**TEXT SECTION**
>> START

Re: Prevent service Job moved from one machine to another periodically

Posted by Ziliang Chen <zl...@gmail.com>.
Found the issue in the code, when doing update the job, i first did a kill.
Thanks Bill/Erb!

On Sun, Jun 26, 2016 at 1:09 AM, Bill Farner <wf...@apache.org> wrote:

> Entering the KILLING state suggests that a user issued a kill command for
> the service.  Does that sound plausible?
>
>
> On Saturday, June 25, 2016, Ziliang Chen <zl...@gmail.com> wrote:
>
>> Instructed KILL.
>>
>>  4 minutes ago - KILLED : Instructed to kill task.
>>
>>    - 06/25 22:32:23 LOCAL • PENDING
>>    - 06/25 22:33:06 LOCAL • ASSIGNED
>>    - 06/25 22:33:07 LOCAL • STARTING • Initializing sandbox.

>> END

**SOURCE DATA**
>> START

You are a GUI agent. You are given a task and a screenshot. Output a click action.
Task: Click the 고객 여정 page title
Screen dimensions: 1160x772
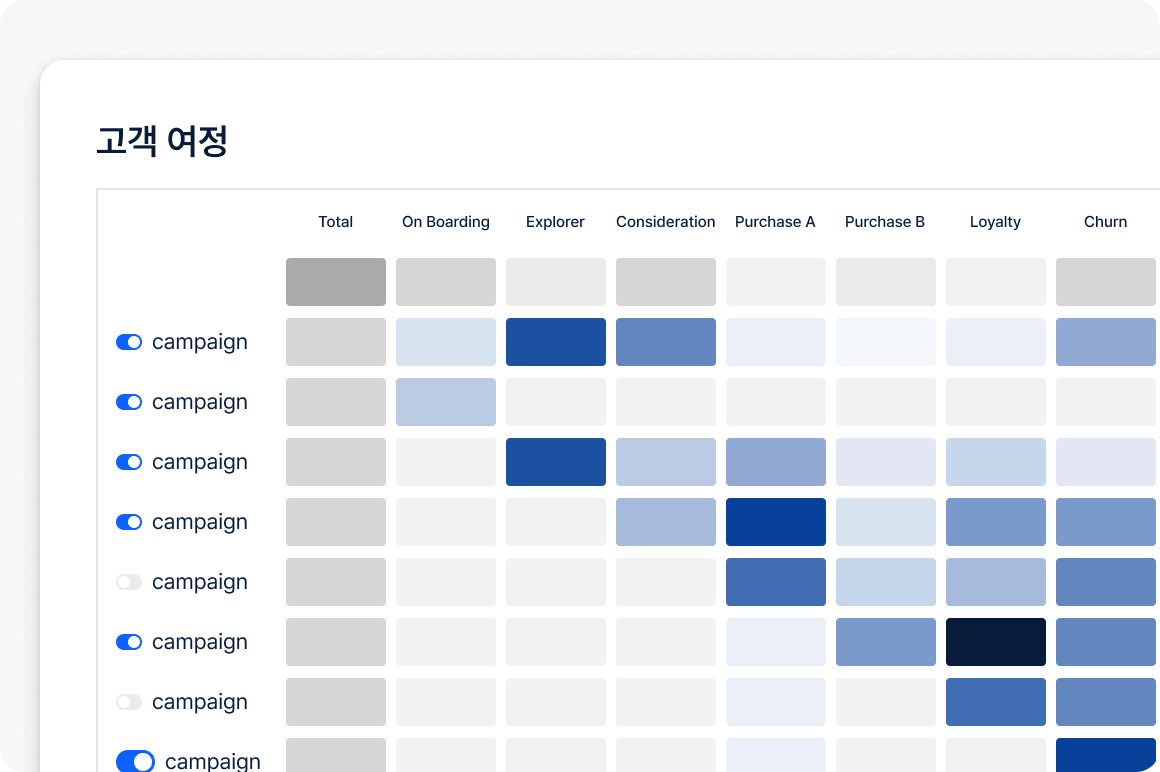coord(162,142)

>> END

**YOUR TASK**
Continue the mailing-list thread about the service job that kept moving between machines, starting right after its last status entry.

**OUTPUT OF THE TASK**
>>    - 06/25 22:33:09 LOCAL • RUNNING
>>    - 06/25 22:42:15 LOCAL • KILLING • Killed by UNSECURE
>>    - 06/25 22:42:18 LOCAL • KILLED • Instructed to kill task.
>>
>>
>> On Sat, Jun 25, 2016 at 9:55 PM, Erb, Stephan <
>> Stephan.Erb@blue-yonder.com> wrote:
>>
>>> When you go to the scheduler website, you should be able to expand the
>>> task event history of a terminated instance (by clicking on the + icon).
>>> What does it say there?
>>>
>>>
>>>
>>> *From: *Ziliang Chen <zl...@gmail.com>
>>> *Reply-To: *"user@aurora.apache.org" <us...@aurora.apache.org>
>>> *Date: *Saturday 25 June 2016 at 15:08
>>> *To: *"user@aurora.apache.org" <us...@aurora.apache.org>
>>> *Subject: *Re: Prevent service Job moved from one machine to another
>>> periodically
>>>
>>>
>>>
>>> Hi Erb,
>>>
>>>
>>>
>>> As always, appreciate for your quick response!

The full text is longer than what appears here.